Kruzansky echoed Shulman’s sentiments, saying the bill could create new employment opportunities that could keep entrepreneurial faculty at Cornell. Furthermore, these opportunities could attract students interested in start-ups to the University, he said.
For current Ithaca residents, however, there might be a cost to the additional new the bill could bring. People who do not support the bill say the migration of new people moving into upstate New York communities will create an additional tax burden on current residents paying for public services.
According to Gary Ferguson, executive director of the Downtown Ithaca Alliance, Ithaca could lose revenue from tax-free zones. He added, however, that this burden could be ameliorated somewhat by placing these businesses throughout the community.
“When you look at this holistically, there’s an opportunity for projects to be located on campus, near campus or in the community, wherever it makes sense,” Fergeson said. “That way, not only the tax burden, but also the job and investment benefits, can be spread in a way that makes sense for all.”
In addition to granting tax immunity to new businesses in these areas, the bill also includes a provision that would exempt employees of new businesses from paying income tax for five years and from paying income tax the following five years up to a certain wage, according to the bill.
According to Kathryn Boor ’80, dean of the College of Agriculture and Life Sciences, another concern with implementing the bill is “to ensure that we carefully avoid competing with exisiting businesses in our region.”
Boor added, however, that by making areas near college campuses tax free, the bill creates a “true incentive” for new businesses to move to New York and for existing businesses to expand their operations.
For CALS, she said, there is an “enhanced opportunity for our entreprenurial faculty members to develop start-up companies, either on their own or with external partners.”

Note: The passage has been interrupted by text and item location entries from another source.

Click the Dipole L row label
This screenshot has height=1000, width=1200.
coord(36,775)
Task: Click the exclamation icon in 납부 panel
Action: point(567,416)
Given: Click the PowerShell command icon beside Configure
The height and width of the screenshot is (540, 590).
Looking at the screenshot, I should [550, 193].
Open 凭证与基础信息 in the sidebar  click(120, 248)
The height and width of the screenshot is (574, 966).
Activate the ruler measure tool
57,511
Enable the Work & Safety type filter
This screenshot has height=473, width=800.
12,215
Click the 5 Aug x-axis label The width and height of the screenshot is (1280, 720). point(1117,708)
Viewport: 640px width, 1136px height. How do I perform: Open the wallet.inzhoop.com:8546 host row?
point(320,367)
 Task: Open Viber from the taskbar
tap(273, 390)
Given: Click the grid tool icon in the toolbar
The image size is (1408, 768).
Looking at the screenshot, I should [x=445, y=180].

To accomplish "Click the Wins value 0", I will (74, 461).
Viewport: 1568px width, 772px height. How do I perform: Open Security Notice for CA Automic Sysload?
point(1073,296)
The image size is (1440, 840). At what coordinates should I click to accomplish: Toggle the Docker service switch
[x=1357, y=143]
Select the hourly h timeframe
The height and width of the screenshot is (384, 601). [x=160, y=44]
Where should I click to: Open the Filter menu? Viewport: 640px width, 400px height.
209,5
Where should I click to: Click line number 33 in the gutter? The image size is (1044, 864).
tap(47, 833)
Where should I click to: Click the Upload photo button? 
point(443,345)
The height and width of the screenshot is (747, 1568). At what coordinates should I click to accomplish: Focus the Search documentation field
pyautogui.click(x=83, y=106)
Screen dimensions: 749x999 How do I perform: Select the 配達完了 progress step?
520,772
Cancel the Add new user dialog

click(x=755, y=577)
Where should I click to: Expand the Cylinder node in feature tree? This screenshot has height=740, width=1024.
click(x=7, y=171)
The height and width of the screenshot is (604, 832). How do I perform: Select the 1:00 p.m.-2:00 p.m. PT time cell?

Kruzansky added that certain CALS programs could benefit from the bill.
“The Geneva Experiment Station (part of Cornell Cooperative Extention in CALS) could be a hub of new agricultural businesses and make Geneva a more desirable place to work and live,” Kruzansky said.
Overall, according to Shulman, Cornell could benefit greatly from Cuomo’s bill.
“I cannot think of any downside for the University at all,” Shulman said.
Ferguson, however, said that there must be careful planning for these benefits to reach everyone, even beyond the Cornell community.
“I think there is a great opportunity for this program to provide benefits for everyone, including the broader community, but it’s going to take some time. It’s going to take some careful thinking to make it all happen,” he said.